EMR goes back under the microscope

5 minute read


Researchers embarked on their original study the same day that Australia went into its first covid lockdown.


Australian researchers are taking another look at Australia’s electronic medical record system usability from the perspective of health professionals, three years after their first study.

They are keen to see whether clinicians’ views have changed since 2020 – and are also hoping to capture a greater response than they did in the middle of the covid pandemic.

Leading the study is Dr Sheree Lloyd, a senior lecturer at the University of Tasmania’s Australian Institute of Health Service Management, along with researchers from Griffith University, Queensland University of Technology, Monash University and the University of Wollongong.

The researchers plan to compare their findings with data from the original project.

“The day we launched the [original] study was the day that Australia went into lockdown, and so our response rates across Australia were not as high as we would have anticipated,” Dr Lloyd told The Medical Republic.

The first part of the project will comprise a survey, which has been launched, followed by a focus group, which will run later this year.

The original study – the first national examination of EMR usability in Australia – found experiences varied among health professionals. Results were published in the International Journal of Medical Informatics in October 2021.

Researchers found that medical professionals working in primary care had more positive experiences with the technical and quality features within EMRs than others working in areas like nursing and hospitals.

Results of the national survey into EMR usability made comparisons between medical and nursing professions in hospital and primary care sectors in Australia and Finland.

“Nursing and medical professionals have different experiences with EMR usability,” the researchers found.

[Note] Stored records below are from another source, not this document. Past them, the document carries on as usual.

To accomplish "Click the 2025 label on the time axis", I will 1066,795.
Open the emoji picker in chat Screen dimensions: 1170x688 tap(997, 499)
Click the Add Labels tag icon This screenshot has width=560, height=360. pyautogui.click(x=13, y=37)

“This depends on the sector they work in and the usability feature measured. In our sample, technical quality features were more positively experienced by doctors in the primary care sector than nurses as well as ease of obtaining patient information and prevention of errors.

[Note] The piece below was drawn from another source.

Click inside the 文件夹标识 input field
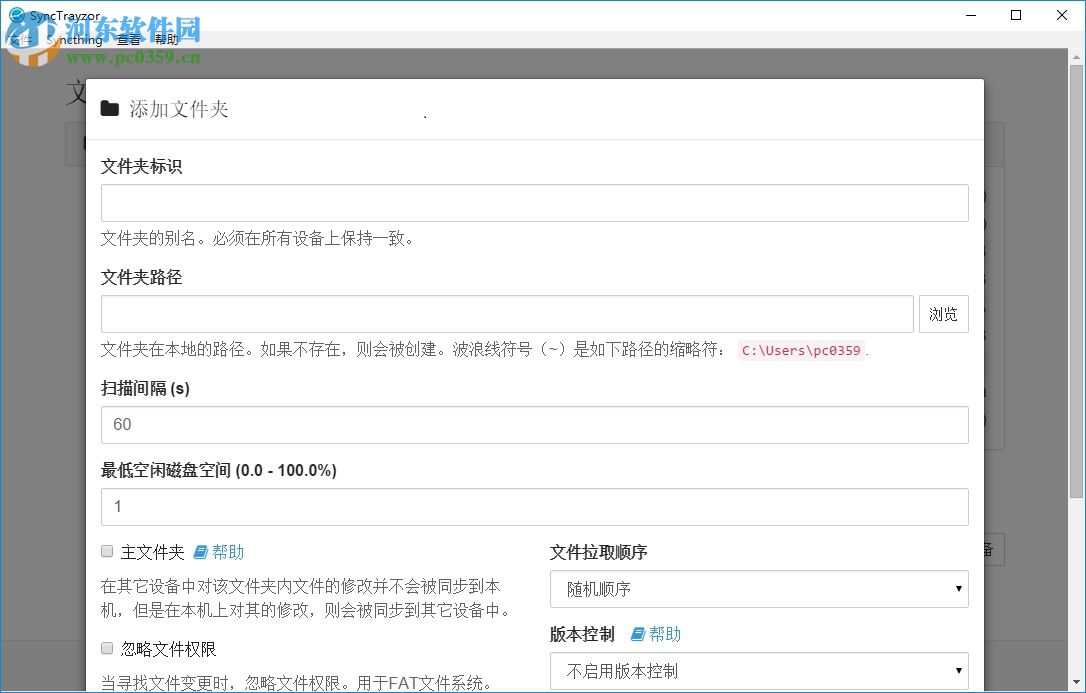Image resolution: width=1086 pixels, height=693 pixels. (x=535, y=202)
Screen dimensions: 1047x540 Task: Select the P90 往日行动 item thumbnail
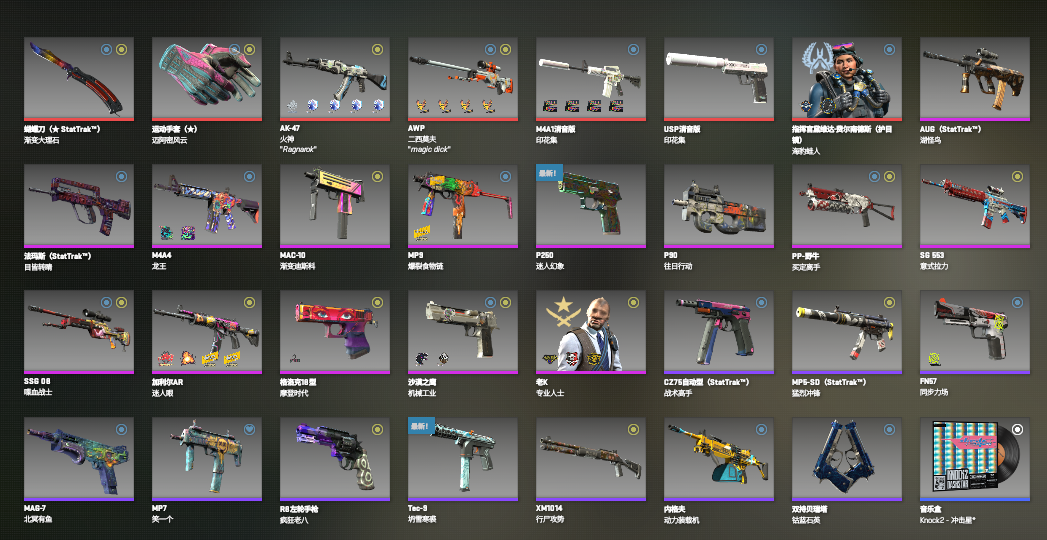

“In the hospital sector, nurses’ experiences with EMRs were more positive with respect to support for routine task completion, learnability, ease of obtaining patient information and entry of patient data.”

Additionally, a paper with the research team’s qualitative analysis of medical and nursing clinician perspectives on the usability of the hospital EMRs was published in March this year in the Health Information Management Journal.

“In Australia, while an increasing number of hospitals now use EMRs, these EMRs are at various stages of adoption, with each state health department and each private hospital adopting their own approach to implementation,” the authors wrote.

“Although a range of products is available, market share has been dominated by a small number of vendors. Levels of adoption and maturity of EMR systems differ and few Australian hospitals have achieved the highest stage of maturity validation as measured by the Healthcare Information and Management Systems Society (HIMSS) Electronic Medical Record Adoption Model.”

Clinicians reported that the EMR disrupted clinical workflows and increased the time taken to complete routine tasks, such as documentation. 

“Our study found that clinicians working in hospitals experienced a variety of usability concerns, including hybrid record systems, multiple logins, poor integration of the EMR with clinical workflows, limitations in communicating with external care providers, ‘note bloat’ due to copy and paste, potential for new error creation, alerts and warnings, system response time and stability, and lack of intuitiveness/learnability,” the authors concluded.

“If the benefits of EMRs are to be realised there are good reasons to address the usability challenges identified by clinicians. There are solutions to improve the usability experience of hospital-based clinicians, such as resolving sign-on issues, use of templates, and more intelligent alerts and warnings to avoid errors. Improvements to the usability of the EMR system are essential as they are the foundation of the digital health system.

“A strong foundation that collects quality data, averts errors, prevents adverse events, and supports clinicians to provide care and collaborate with colleagues will enable us to move to the next level of digital health transformation and to attain the benefits of patient-centred care. The challenge is for all stakeholders (clinicians, vendors and health IT developers) to implement from the evidence base, proven strategies, and solutions to optimise usability to strengthen EMR systems and hospital-based clinicians user experience.”

Dr Lloyd told TMR the new research aimed to capture impressions of EMR usability from Australian medical, nursing, and allied health professionals working in both primary and acute sectors.  

“As the end users of EMRs, clinicians are best positioned to describe and explain what is needed to improve user experience,” she said.

“By actively engaging clinicians in a conversation about usability, we are more likely to identify the pain points and areas to prioritise in EMR redesign.”

Investment in EMR systems was significant, and with consumer demand for healthcare outstripping available resources, it was “critical that tools such as EMRs integrate seamlessly into care delivery and augment the care provided and not get in the way of achieving good outcomes of care”.

“This research can contribute to strengthening health service effectiveness and ensure positive returns from EMR investment and clinicians/patient/client outcomes,” Dr Lloyd said.